Hij heeft er absoluut van genoten. Van de ontmoetingen met collega-bestuurders op alle niveaus, van de inspirerende bijeenkomsten in verenigingsverband, van de collegiale samenwerking in het dagelijks bestuur. Desondanks oordeelde Koos Janssen deze zomer dat het tijd werd om te stoppen als voorzitter van de VNG afdeling Utrecht. “Ik geef anderen graag de ruimte om dit mooie werk voort te zetten.”
Het had weinig gescheeld, of Koos Janssen was helemaal geen voorzitter van de VNG afdeling Utrecht geworden. In 2004, het jaar dat hij als burgemeester van Soest zitting nam in het dagelijks bestuur, was er nog geen vuiltje aan de lucht. Maar dat veranderde in 2006, het moment dat Janssen tot burgemeester van Zeist werd benoemd. Wethouder Wim den Heijer zat immers al namens Zeist in het bestuur. “En twee bestuursleden uit dezelfde gemeente, dat kon natuurlijk niet”, aldus Janssen. “Den Heijer gaf echter meteen te kennen ruimte voor mij te willen maken. Door die zeer collegiale actie kon ik als bestuurder aanblijven.”
Bij het aantreden van Janssen stond het bestuur nog onder voorzitterschap van Bert Groen, burgemeester van Bunschoten-Spakenburg. Na diens vertrek, in 2005, werd burgemeester Hans van der Sluijs van Maarssen benoemd tot voorzitter. Janssen nam zijn functie als vice-voorzitter over. In 2007 vertrok Van der Sluijs op zijn beurt naar Leidschendam-Voorburg, en kwam Janssen zelf aan het roer van de VNG afdeling Utrecht te staan.
Discussie en inspiratie
Het dagelijks bestuur discussieerde in die tijd volop over de koers die de VNG afdeling Utrecht in de 21ste eeuw moest gaan varen. “Ons doel was de vereniging nieuw leven in te blazen. Steeds vanuit de invalshoek: hoe kunnen we nog meer voor onze leden betekenen? In dat kader is er nadrukkelijk voor gekozen geen standpunten in te nemen.
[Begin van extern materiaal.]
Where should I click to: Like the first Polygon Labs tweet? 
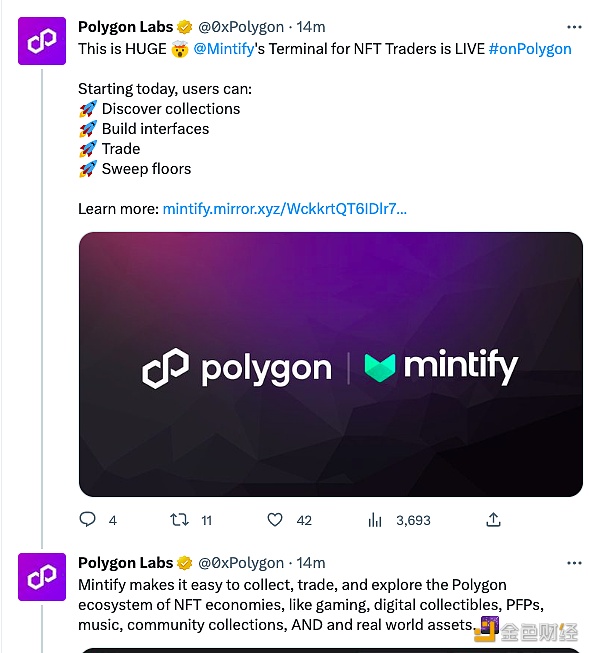point(275,519)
Dat moet iedereen maar vanuit de eigen gemeente en via de landelijke VNG doen.”
Onder voorzitterschap van Janssen richtte de VNG afdeling Utrecht zich enerzijds op discussie met en anderzijds op inspiratie van haar leden. “De discussies gingen met name over zogeheten ‘Utrechtse kwesties’”, aldus Janssen, “zoals regionale samenwerking, duurzame ontwikkeling versus economische vooruitgang, maar ook de relatie tussen de gemeenten en het provinciebestuur.”
Inspiratie probeerde de vereniging haar leden te geven door onderwerpen aan te reiken als vertrouwen, integriteit, framing of de toekomst van de democratie. “Steeds met als achterliggende vraag: hoe breng je elkaar in het werk, in het functioneren steeds weer een stapje verder? Hoe onderhoud je je kennis en vaardigheden en hoe breid je die uit?”